(Pixel coordinate grounding data)
====

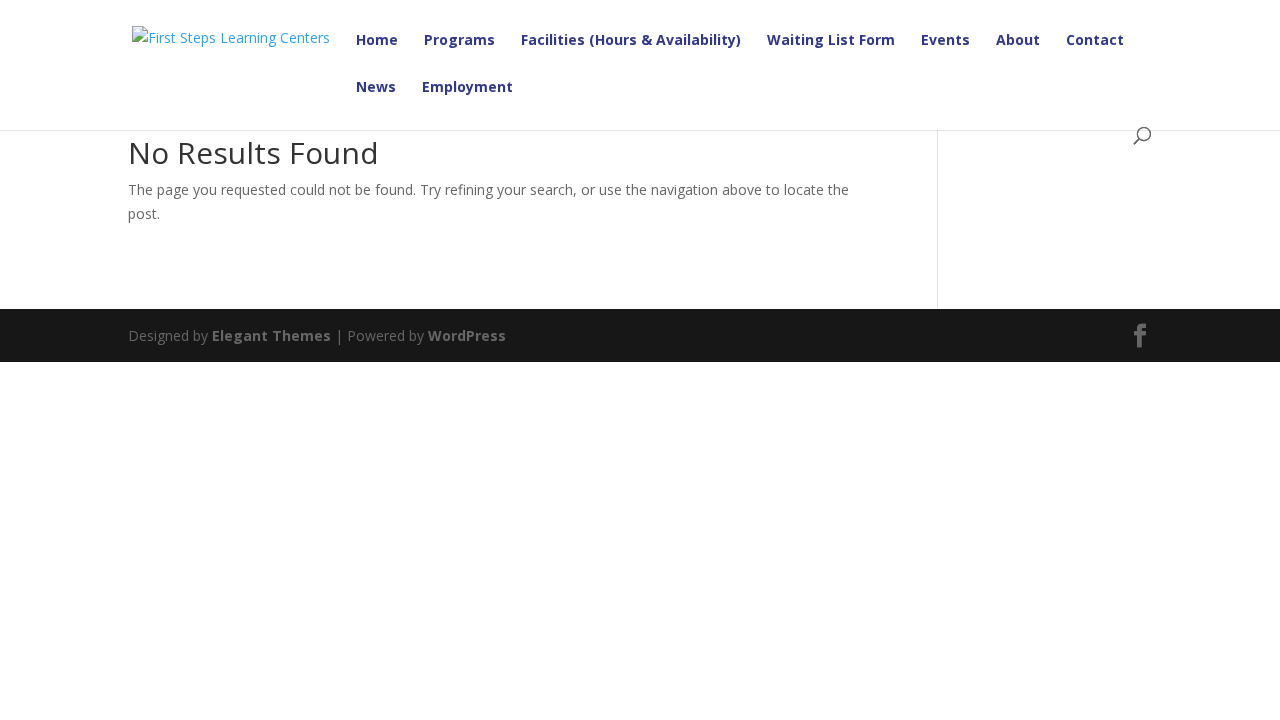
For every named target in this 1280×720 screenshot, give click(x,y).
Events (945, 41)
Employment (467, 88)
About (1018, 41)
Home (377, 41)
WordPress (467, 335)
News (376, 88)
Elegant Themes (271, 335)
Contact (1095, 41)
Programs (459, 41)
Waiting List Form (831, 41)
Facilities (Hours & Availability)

====

## Exercise
All lines starting at the one holding "Contact (1095, 41)" and ending at the last line above must be output exactly, and no other line may appear.

## Answer area
Contact (1095, 41)
Programs (459, 41)
Waiting List Form (831, 41)
Facilities (Hours & Availability)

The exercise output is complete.